Inhibition of S1P synthesis perturbs muscle regeneration. TA muscles were induced to regenerate by injection of cardiotoxin together with India ink to mark the injection site. At the same time, the right TA muscle was also injected with DMS to inhibit sphingosine kinase activity, thus preventing S1P synthesis. The left TA muscle served as a control, and only carrier DMSO was injected. 7 d later, both muscles were removed, cryosectioned, and analyzed.
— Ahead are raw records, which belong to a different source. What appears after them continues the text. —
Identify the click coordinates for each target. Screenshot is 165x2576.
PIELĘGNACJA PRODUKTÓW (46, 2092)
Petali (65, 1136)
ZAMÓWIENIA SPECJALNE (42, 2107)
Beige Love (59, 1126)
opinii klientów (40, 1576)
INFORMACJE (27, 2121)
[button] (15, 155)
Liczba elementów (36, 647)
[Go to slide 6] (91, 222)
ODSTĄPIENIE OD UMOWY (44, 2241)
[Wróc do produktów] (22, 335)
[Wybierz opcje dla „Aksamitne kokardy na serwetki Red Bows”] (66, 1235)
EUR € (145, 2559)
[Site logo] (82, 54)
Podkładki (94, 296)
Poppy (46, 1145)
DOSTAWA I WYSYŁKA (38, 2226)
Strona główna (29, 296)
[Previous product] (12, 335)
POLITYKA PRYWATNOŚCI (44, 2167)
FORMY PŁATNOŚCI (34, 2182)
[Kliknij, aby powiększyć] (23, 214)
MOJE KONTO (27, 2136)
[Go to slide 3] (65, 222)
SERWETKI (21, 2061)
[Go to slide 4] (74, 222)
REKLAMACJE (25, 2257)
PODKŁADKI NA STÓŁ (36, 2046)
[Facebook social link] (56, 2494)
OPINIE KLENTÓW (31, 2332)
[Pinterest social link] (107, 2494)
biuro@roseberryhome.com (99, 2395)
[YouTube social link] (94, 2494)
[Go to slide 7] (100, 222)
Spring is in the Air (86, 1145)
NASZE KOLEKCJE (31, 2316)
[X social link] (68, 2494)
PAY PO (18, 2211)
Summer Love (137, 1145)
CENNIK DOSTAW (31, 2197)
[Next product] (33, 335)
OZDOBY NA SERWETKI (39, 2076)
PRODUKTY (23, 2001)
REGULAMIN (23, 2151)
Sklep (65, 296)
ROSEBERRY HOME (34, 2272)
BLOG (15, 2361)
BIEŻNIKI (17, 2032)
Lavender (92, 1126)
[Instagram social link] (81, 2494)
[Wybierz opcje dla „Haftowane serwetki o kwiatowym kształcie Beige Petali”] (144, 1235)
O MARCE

Hematoxylin and eosin staining showed that control left TA muscles had regenerated successfully (a), with many large new myofibers identified by the central location of their myonuclei, in the vicinity of the injection site, as shown by the presence of the black India ink (a, top right). In contrast, even 7 d after injection, right TA muscles in which DMS had been administered exhibited severely retarded regeneration (b). To quantify regenerated muscle, sections were immunostained for eMyHC to identify new myofibers (c and d) in the vicinity of the injection site (c′ and d′ bright field image included to show location of India ink). The area occupied by regenerating myofibers was determined from several such experiments, and data were pooled and expressed as a percentage ± SEM of the total area assayed (e). This showed that administration of DMS resulted in significantly less regenerating myofibers. Asterisks indicate that data are statistically significant using a t test (P < 0.05).